自動的に出現した補完候補(この時点でC-g以外のキーは通常通りの動作)
図1: 自動的に出現した補完候補(この時点でC-g以外のキーは通常通りの動作)
C-M-iを押して補完を開始したところ(この時点から候補選択等のキー操作ができる)
図2: C-M-iを押して補完を開始したところ(この時点から候補選択等のキー操作ができる)

(追記: 以前書いた設定corfu-mapのRETキーに独自の my-corfu-insert-or-newline という名前のコマンドを割り当てていましたが、正しくは corfu-my-insert-or-newline とすべきでした。C-M-iで手動補完を実行した後に素早くRETを押すと最初の補完候補が選ばれず単に改行されてしまっていました。なぜかというと、コマンド名がcorfu-で始まるかでupdateするかを判断している部分があったからです。なんてこった!)

(2024-02-18追記: 以前書いた設定はcorfu-mapを自動補完の時にも使うことが前提でしたが、今回の改良でcorfu-mapは手動補完専用になったので、設定を次のように書き替えました)
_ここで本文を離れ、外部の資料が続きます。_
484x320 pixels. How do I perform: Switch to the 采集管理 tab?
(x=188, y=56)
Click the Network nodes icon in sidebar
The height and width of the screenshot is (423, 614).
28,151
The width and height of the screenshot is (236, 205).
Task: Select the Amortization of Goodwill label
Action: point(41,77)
(with-eval-after-load "corfu"
  ;; 上の自動補完時にキーを奪わない設定が前提。
  ;; https://misohena.jp/blog/2024-02-15-separate-notification-and-selection-with-corfu-auto.html
  ;; 他にもorg-mode時に #+ や [[ で自動補完を開始する設定もしている。
  ;; https://misohena.jp/blog/2024-02-16-completion-in-org-mode.html

  ;; 候補リストの最初と最後を行き来できるようにする。
  (setq corfu-cycle t)
  ;; 自動的に補完候補を出す。
  (setq corfu-auto t)

  ;; 特殊な文字は決定と同時に挿入する。
  ;; https://github.com/minad/corfu/wiki#tab-and-go-completion が近い。
  ;; 特殊な文字はモードによって変わってくる。C++なら:や(も同様に処理したいだろう。
  ;; lispなら関数名の後にスペースや)で決定したい。他にも;とかも?
  (defun corfu-my-insert-RET () ;; corfu-で始まるかで動作が変わるところがある。 (savex C-M-i RETと素早く押したときに、RETがcorfu-で始まるコマンドだとupdateが走り正常に動作するが、my-corfu-だとそうならない。
    (interactive)
    (corfu-insert)
    (call-interactively 'newline));; インタラクティブじゃないとインデントされなかったりする。
  (defun corfu-my-insert-self ()
    (interactive)
    (let ((ch last-command-event))
      (when (characterp ch)
        ;; (2024-03-03追記:その文字を含んだ候補があるなら補完を終了しないようにした)
        (when (and (>= corfu--index 0)
                   (not (seq-some (lambda (str) (seq-contains-p str ch))
                                  corfu--candidates)))
          (corfu-insert))
        (insert-char ch))))
  (define-key corfu-map (kbd "RET") 'corfu-my-insert-RET)
  (define-key corfu-map (kbd "SPC") #'corfu-my-insert-self)
  (define-key corfu-map (kbd ")") #'corfu-my-insert-self)
  (define-key corfu-map (kbd "]") #'corfu-my-insert-self)
  (define-key corfu-map (kbd "}") #'corfu-my-insert-self)

  ;; その他手動補完時のキー設定
  (define-key corfu-map (kbd "M-TAB") #'corfu-complete) ;;M-TABをTABと同じにすることでM-TAB二回(C-M-i二回)で一つ目の候補を選択出来るようになる。C-M-i C-iと押すより楽
  )

  ;; Corfuの候補リストにアイコンを表示する。
  (when (locate-library "kind-icon")
    (setq kind-icon-default-face 'corfu-default)
    (add-to-list 'corfu-margin-formatters #'kind-icon-margin-formatter))

  ;; lsp-modeの設定はeglotへ移行して使わなくなったので削除。